16

I need to access a lucene index ( created by crawling several webpages using Nutch) but it is giving the error shown above :

java.io.FileNotFoundException: no segments* file found in org.apache.lucene.store.FSDirectory@/home/<path>: files:
    at org.apache.lucene.index.SegmentInfos$FindSegmentsFile.run(SegmentInfos.java:516)
    at org.apache.lucene.index.IndexReader.open(IndexReader.java:185)
    at org.apache.lucene.index.IndexReader.open(IndexReader.java:148)
    at DictionaryGenerator.generateDict(DictionaryGenerator.java:24)
    at DictionaryGenerator.main(DictionaryGenerator.java:56)
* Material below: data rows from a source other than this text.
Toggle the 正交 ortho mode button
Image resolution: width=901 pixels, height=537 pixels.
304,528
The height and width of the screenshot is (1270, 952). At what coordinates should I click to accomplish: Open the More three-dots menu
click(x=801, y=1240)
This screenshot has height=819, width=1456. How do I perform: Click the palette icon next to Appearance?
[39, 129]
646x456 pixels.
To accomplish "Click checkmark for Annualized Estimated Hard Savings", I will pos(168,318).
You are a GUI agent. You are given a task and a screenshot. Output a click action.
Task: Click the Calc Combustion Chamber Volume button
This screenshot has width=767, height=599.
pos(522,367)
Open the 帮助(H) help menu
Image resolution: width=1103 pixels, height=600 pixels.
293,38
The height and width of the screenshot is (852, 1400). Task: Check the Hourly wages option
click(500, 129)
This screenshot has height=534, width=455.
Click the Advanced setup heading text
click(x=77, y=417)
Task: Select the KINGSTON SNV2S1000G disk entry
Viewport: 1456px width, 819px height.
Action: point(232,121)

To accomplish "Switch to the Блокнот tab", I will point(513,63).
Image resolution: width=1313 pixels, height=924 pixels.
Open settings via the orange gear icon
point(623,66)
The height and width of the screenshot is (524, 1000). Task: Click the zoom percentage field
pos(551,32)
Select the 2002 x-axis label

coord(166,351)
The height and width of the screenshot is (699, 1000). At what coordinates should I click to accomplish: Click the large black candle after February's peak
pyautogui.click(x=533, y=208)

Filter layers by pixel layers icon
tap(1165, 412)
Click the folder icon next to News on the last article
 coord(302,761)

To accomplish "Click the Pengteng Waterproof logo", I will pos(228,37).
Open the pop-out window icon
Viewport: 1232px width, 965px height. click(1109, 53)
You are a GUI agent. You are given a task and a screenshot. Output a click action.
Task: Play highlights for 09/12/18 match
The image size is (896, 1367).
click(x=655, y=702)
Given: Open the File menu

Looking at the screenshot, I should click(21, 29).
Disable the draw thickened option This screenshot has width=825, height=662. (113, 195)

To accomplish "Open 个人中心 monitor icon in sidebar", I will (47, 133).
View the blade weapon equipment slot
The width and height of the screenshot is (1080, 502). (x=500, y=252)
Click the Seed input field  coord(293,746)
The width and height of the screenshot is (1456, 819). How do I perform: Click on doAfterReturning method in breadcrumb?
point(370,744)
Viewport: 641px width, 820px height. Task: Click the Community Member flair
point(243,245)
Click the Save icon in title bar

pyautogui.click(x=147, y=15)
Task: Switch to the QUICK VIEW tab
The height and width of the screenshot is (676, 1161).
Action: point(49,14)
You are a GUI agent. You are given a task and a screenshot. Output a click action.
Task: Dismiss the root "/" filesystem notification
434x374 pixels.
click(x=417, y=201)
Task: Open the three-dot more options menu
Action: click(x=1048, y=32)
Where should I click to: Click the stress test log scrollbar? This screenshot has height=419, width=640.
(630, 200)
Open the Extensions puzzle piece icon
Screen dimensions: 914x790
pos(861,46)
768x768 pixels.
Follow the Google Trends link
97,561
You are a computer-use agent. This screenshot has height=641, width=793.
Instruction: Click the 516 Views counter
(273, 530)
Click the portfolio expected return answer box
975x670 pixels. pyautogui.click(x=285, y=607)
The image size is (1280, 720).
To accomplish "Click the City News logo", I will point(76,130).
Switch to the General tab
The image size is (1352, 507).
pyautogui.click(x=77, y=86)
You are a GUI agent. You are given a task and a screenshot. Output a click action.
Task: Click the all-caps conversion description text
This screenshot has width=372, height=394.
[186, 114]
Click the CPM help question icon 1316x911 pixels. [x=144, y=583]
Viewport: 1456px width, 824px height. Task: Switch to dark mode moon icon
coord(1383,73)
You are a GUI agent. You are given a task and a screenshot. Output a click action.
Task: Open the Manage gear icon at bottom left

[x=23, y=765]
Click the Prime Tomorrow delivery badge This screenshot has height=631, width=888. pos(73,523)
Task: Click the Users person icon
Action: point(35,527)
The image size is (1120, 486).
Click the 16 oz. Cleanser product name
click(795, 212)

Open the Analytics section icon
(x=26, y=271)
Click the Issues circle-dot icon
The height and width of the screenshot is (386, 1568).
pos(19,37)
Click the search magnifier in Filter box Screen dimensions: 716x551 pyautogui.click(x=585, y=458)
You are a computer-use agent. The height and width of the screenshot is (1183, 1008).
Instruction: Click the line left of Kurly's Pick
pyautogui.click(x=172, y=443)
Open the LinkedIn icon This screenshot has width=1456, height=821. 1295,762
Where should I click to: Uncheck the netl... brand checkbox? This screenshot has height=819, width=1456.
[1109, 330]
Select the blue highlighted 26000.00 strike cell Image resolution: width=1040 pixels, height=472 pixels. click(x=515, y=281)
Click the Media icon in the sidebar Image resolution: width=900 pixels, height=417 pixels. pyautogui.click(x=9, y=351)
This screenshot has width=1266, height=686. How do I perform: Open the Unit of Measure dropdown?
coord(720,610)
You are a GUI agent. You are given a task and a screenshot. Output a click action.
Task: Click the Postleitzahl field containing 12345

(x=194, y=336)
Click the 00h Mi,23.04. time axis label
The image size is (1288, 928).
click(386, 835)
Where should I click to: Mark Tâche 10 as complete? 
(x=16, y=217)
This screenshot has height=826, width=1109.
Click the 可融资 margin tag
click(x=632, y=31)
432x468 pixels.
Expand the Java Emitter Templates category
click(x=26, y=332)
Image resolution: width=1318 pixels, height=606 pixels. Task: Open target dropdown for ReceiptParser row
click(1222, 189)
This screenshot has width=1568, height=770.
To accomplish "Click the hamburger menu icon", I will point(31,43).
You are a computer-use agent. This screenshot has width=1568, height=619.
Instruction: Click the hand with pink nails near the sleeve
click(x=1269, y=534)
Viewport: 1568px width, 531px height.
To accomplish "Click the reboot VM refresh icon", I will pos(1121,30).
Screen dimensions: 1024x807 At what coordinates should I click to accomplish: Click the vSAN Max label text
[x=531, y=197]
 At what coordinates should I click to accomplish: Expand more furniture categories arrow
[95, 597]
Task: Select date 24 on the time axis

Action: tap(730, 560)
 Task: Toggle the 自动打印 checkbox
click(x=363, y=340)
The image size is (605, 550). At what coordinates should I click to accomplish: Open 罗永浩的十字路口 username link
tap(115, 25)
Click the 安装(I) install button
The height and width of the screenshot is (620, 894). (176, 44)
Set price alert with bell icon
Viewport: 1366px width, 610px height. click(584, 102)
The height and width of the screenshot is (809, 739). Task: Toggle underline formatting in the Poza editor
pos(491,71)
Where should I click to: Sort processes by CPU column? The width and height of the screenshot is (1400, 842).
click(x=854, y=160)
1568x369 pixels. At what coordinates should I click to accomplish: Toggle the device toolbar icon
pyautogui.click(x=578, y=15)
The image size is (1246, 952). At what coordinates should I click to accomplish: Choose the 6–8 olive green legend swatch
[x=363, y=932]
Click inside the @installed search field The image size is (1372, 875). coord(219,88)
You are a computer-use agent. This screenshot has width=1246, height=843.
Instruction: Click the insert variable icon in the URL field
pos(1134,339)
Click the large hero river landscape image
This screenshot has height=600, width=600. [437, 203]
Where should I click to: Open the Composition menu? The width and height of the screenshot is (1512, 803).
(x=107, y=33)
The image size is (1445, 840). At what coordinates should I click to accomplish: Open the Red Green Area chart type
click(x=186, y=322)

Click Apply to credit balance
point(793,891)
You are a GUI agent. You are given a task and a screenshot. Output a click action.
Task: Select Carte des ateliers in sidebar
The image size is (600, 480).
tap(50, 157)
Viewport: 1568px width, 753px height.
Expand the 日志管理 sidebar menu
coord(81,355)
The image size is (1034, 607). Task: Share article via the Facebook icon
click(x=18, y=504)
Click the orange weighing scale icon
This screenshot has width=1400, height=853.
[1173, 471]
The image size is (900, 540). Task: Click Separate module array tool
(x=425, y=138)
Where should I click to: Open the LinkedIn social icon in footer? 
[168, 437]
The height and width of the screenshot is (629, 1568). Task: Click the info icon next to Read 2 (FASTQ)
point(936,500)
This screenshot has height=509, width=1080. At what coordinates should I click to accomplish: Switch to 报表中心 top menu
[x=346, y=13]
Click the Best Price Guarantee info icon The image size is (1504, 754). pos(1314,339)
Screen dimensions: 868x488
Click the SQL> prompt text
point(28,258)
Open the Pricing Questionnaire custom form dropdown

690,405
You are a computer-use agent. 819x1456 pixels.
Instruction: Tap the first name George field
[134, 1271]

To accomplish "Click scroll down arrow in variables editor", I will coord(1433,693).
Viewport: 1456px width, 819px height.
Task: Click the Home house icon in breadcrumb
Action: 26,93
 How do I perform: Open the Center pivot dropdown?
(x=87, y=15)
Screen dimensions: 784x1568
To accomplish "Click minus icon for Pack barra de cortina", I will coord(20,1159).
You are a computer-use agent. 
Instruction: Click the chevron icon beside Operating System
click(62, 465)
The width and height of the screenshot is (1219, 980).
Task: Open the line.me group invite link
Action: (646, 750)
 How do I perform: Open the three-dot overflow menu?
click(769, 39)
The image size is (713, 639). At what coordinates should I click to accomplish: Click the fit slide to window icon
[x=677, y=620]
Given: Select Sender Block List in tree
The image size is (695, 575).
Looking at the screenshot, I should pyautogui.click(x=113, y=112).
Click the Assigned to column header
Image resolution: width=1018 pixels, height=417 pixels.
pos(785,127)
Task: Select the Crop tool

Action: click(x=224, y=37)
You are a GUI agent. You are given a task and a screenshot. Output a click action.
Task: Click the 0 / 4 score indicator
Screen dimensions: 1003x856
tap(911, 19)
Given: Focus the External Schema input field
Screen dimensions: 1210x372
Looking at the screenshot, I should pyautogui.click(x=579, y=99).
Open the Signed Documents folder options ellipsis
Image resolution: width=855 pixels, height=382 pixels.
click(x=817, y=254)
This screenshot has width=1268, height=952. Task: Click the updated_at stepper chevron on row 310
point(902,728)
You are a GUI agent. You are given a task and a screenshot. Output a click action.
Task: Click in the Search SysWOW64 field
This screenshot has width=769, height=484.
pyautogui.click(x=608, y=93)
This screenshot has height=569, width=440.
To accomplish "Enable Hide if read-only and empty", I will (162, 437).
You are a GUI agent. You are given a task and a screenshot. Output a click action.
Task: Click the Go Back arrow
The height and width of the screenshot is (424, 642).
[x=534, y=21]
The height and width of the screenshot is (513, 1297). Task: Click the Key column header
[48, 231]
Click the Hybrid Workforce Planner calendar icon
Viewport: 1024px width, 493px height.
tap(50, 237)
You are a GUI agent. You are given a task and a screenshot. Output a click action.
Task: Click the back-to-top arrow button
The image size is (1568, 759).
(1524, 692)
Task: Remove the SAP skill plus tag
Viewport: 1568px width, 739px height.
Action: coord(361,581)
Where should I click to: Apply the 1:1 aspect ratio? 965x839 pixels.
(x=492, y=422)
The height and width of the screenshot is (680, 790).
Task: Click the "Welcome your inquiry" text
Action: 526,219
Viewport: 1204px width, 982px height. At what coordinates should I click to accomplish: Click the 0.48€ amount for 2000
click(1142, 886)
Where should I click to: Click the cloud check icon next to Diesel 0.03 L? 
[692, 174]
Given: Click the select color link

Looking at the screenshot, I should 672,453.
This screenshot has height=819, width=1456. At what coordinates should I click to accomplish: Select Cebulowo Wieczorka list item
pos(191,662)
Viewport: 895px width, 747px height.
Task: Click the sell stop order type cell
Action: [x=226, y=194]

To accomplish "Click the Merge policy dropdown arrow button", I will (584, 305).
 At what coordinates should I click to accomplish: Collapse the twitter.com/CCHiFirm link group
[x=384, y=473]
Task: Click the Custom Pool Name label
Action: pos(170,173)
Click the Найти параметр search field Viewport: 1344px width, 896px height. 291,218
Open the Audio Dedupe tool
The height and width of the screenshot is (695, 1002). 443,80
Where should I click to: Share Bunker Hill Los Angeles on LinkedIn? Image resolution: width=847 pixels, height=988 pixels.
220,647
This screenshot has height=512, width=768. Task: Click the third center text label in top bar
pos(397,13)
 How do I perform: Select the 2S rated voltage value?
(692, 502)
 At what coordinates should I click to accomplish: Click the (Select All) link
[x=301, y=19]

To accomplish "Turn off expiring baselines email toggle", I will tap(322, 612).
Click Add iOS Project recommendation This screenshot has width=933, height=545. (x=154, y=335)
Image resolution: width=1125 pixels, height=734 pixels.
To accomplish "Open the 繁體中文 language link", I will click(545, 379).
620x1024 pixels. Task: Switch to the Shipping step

I googled but the reasons given were not matching the requirements. The fact that files are being shown ( the path) probably means that the directory is not empty.
Thanks

crazyaboutliv
  • 3,029
  • 9
  • 33
  • 50

3 Answers3

29

Another hint, as I was having the same error and found that after creating indexes I did not close IndexWriter and it proved very unforgiven. In my indexdirectory I have some .lock files and no segments or segments.gen files which is what Reader is looking for. See here #3 for details

nir
  • 3,743
  • 4
  • 39
  • 63
  • 1
    Just for those who are wondering (as I did): Even if you close your IndexWriter, the `write.lock` file will still exist in your folder. So don't care if this file doesn't get deleted. – Munchkin Jun 18 '15 at 13:46
  • @nir, this absolutely the problem for me! Thank you! – Zac Taylor Mar 28 '20 at 18:13
9

Basically, the error message says that Lucene did not find the proper files in the index directory. I suggest checking the following:

  1. Verify the path of the index directory fits what you think it should be.
  2. Do the Nutch and Lucene versions used match? This may stem from a version difference.
  3. Is there a permissions issue? Can you read the files in the directory?
  4. Try looking at the index using Luke. If you cannot, there is probably some corruption in the index.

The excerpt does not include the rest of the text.